## Work request:
For the data below, transcribe the part that opens with the line containing "Given: Click the money bag Debt line" and closes with the line containing "The image size is (1501, 625).", exactly and with no pictures.

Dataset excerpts
----

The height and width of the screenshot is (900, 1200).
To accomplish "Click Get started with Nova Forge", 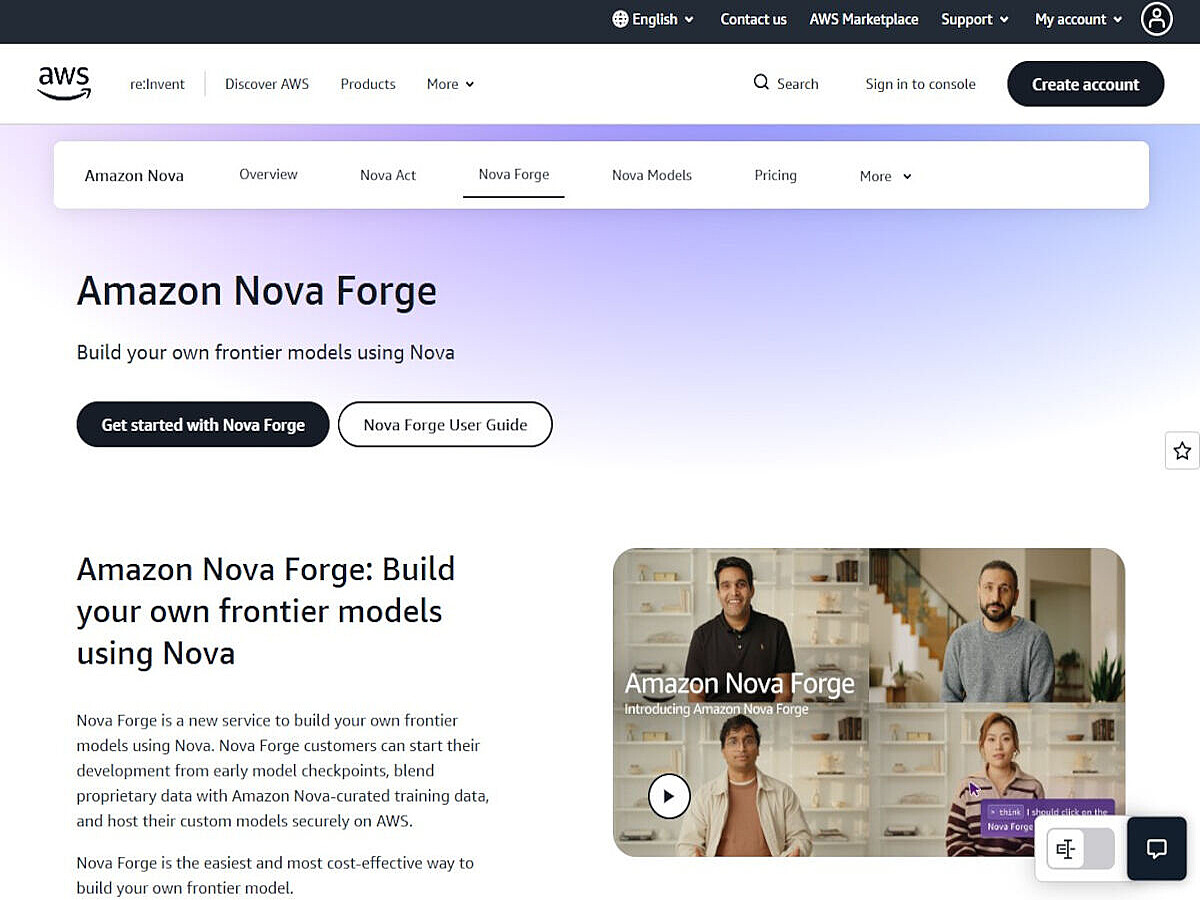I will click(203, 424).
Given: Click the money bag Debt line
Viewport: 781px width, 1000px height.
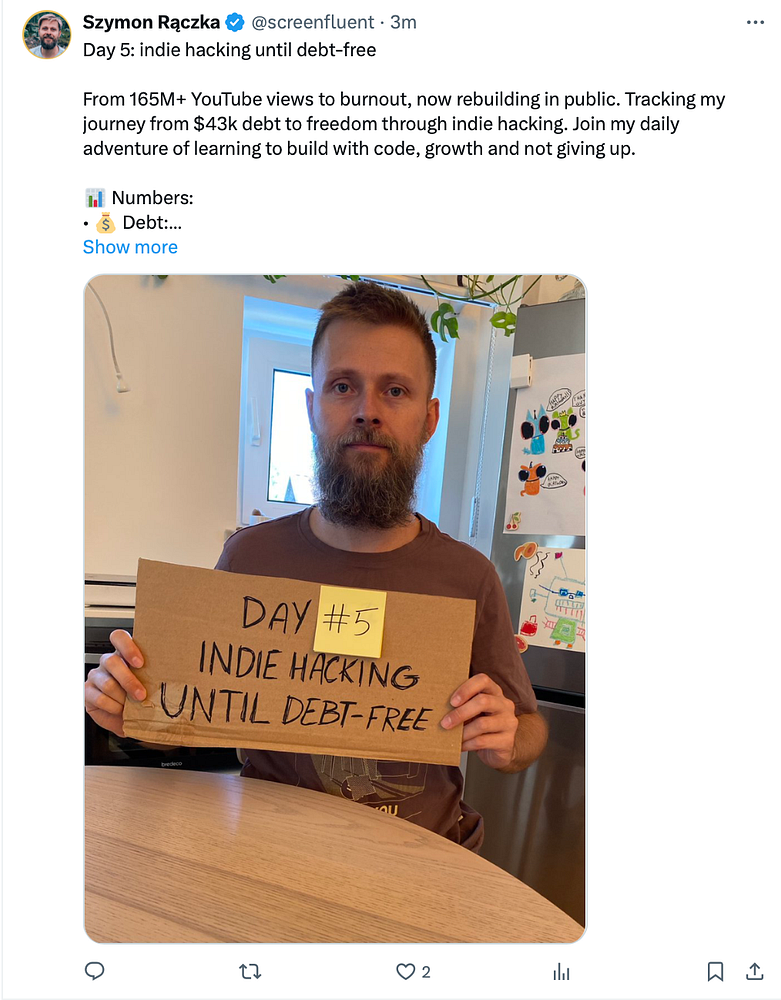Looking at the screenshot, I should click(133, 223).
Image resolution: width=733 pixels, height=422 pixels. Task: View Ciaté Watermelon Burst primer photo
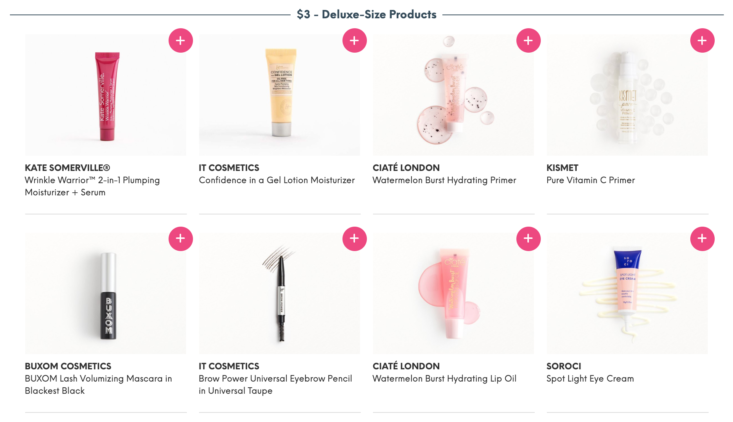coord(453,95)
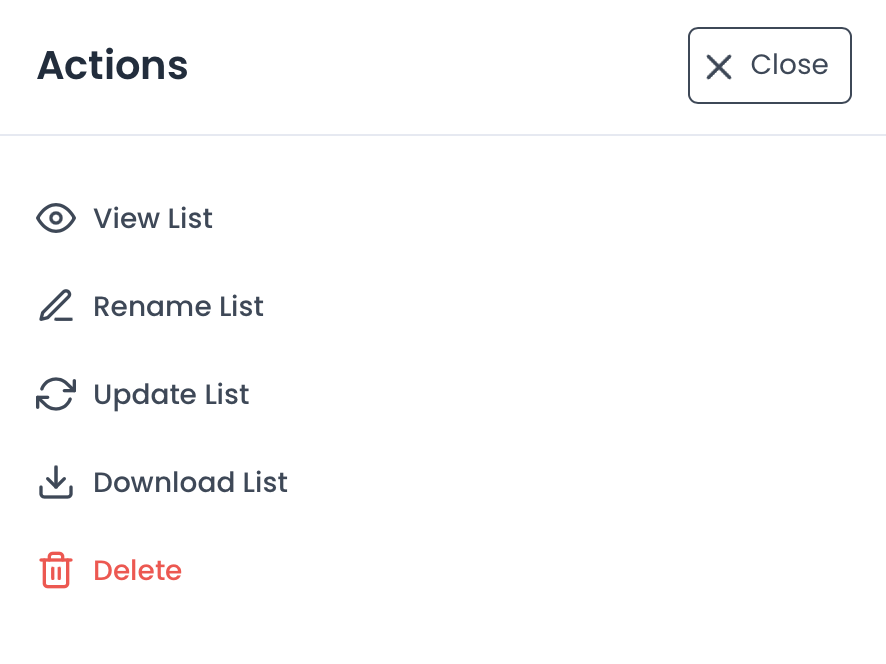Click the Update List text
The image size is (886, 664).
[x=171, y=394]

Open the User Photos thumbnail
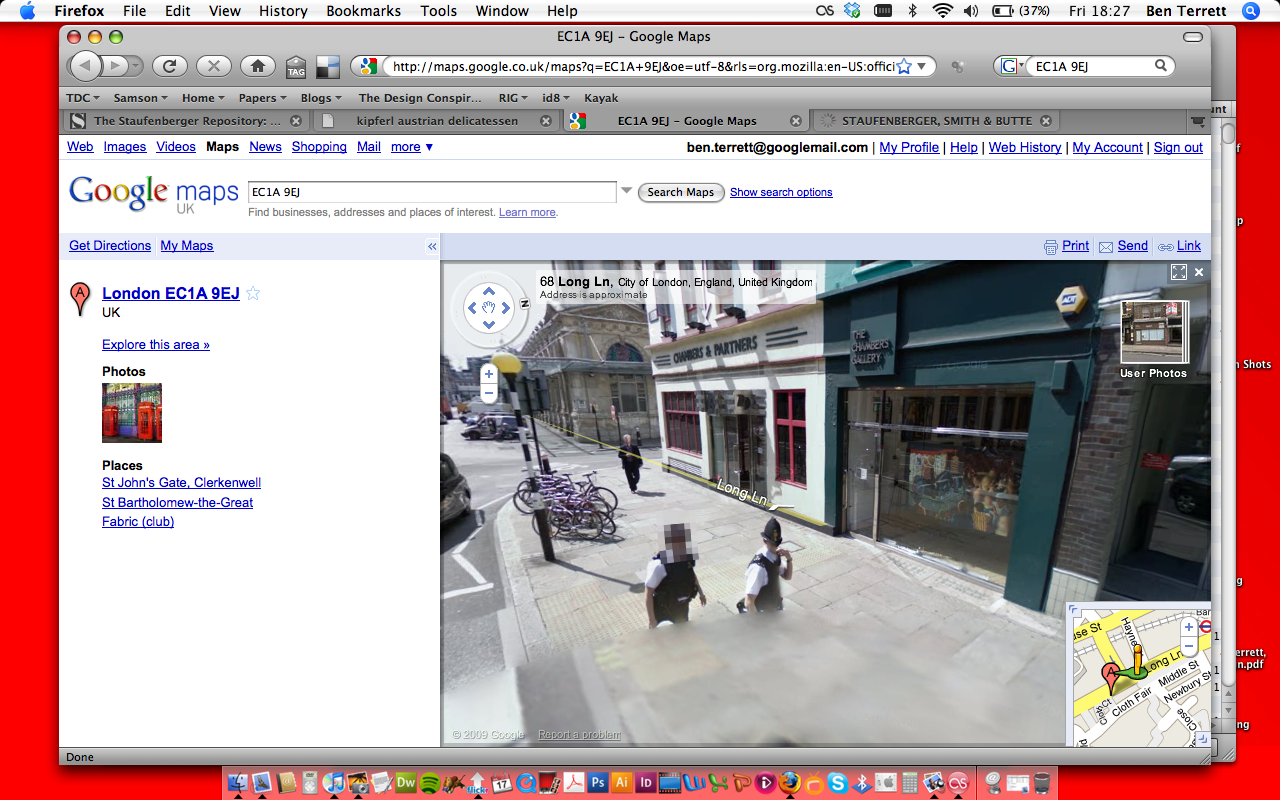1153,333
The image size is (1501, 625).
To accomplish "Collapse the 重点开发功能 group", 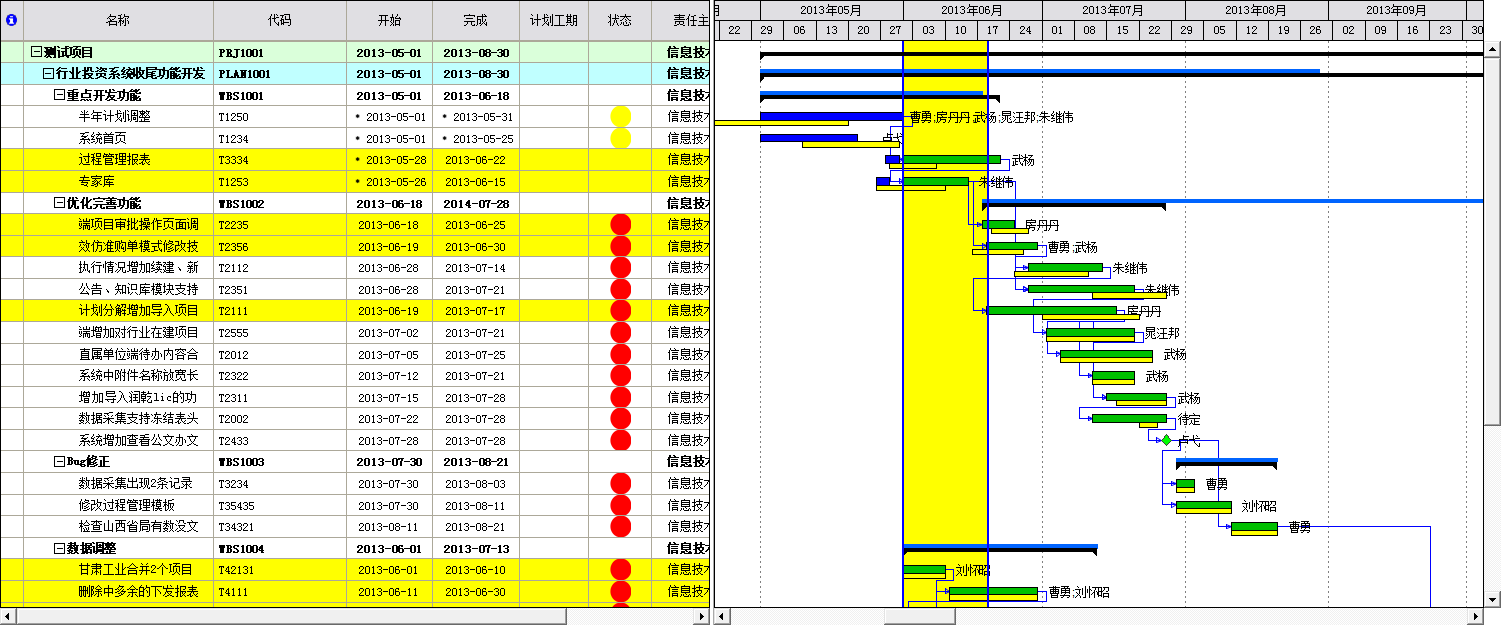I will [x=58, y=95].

----

## Written reply:
Given: Click the money bag Debt line
Viewport: 781px width, 1000px height.
Looking at the screenshot, I should click(133, 223).
Image resolution: width=733 pixels, height=422 pixels. Task: View Ciaté Watermelon Burst primer photo
coord(453,95)
Click the Update List text
The image size is (886, 664).
[x=171, y=394]

Open the User Photos thumbnail
1153,333
The image size is (1501, 625).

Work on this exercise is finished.